ABOUT THIS EXERCISE -
Begin at the line containing "Task: Select Adjust Column Width menu entry" and end at the final line of the entries. Please reproduce those lines exactly.

SOURCE RECORDS -
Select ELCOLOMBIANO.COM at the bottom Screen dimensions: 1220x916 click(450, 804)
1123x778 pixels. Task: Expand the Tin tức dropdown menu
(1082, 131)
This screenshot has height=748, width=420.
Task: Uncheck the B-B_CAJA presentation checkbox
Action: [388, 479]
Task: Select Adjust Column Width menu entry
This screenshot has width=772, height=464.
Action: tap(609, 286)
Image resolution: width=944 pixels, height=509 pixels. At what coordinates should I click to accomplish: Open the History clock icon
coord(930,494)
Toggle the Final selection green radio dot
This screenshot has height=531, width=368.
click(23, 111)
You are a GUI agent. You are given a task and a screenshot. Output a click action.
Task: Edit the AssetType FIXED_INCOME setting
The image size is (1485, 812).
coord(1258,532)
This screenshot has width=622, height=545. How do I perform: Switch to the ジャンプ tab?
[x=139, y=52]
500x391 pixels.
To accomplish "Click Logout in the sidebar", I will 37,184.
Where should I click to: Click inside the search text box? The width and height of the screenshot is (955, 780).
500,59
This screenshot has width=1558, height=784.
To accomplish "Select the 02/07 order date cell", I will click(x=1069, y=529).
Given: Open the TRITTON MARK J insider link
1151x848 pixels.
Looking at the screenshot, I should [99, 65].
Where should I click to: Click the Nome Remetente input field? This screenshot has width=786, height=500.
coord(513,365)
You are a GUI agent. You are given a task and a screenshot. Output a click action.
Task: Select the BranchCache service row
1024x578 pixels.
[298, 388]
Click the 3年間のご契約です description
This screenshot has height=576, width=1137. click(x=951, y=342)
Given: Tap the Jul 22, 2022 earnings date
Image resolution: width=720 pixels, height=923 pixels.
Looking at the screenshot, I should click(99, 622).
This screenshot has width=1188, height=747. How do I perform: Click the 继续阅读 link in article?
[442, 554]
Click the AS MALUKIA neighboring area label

SOLVED EXERCISE -
Task: Select Adjust Column Width menu entry
This screenshot has width=772, height=464.
Action: tap(609, 286)
Image resolution: width=944 pixels, height=509 pixels. At what coordinates should I click to accomplish: Open the History clock icon
coord(930,494)
Toggle the Final selection green radio dot
This screenshot has height=531, width=368.
click(23, 111)
You are a GUI agent. You are given a task and a screenshot. Output a click action.
Task: Edit the AssetType FIXED_INCOME setting
The image size is (1485, 812).
coord(1258,532)
This screenshot has width=622, height=545. How do I perform: Switch to the ジャンプ tab?
[x=139, y=52]
500x391 pixels.
To accomplish "Click Logout in the sidebar", I will 37,184.
Where should I click to: Click inside the search text box? The width and height of the screenshot is (955, 780).
500,59
This screenshot has width=1558, height=784.
To accomplish "Select the 02/07 order date cell", I will click(x=1069, y=529).
Given: Open the TRITTON MARK J insider link
1151x848 pixels.
Looking at the screenshot, I should [99, 65].
Where should I click to: Click the Nome Remetente input field? This screenshot has width=786, height=500.
coord(513,365)
You are a GUI agent. You are given a task and a screenshot. Output a click action.
Task: Select the BranchCache service row
1024x578 pixels.
[298, 388]
Click the 3年間のご契約です description
This screenshot has height=576, width=1137. click(x=951, y=342)
Given: Tap the Jul 22, 2022 earnings date
Image resolution: width=720 pixels, height=923 pixels.
Looking at the screenshot, I should click(99, 622).
This screenshot has width=1188, height=747. How do I perform: Click the 继续阅读 link in article?
[442, 554]
Click the AS MALUKIA neighboring area label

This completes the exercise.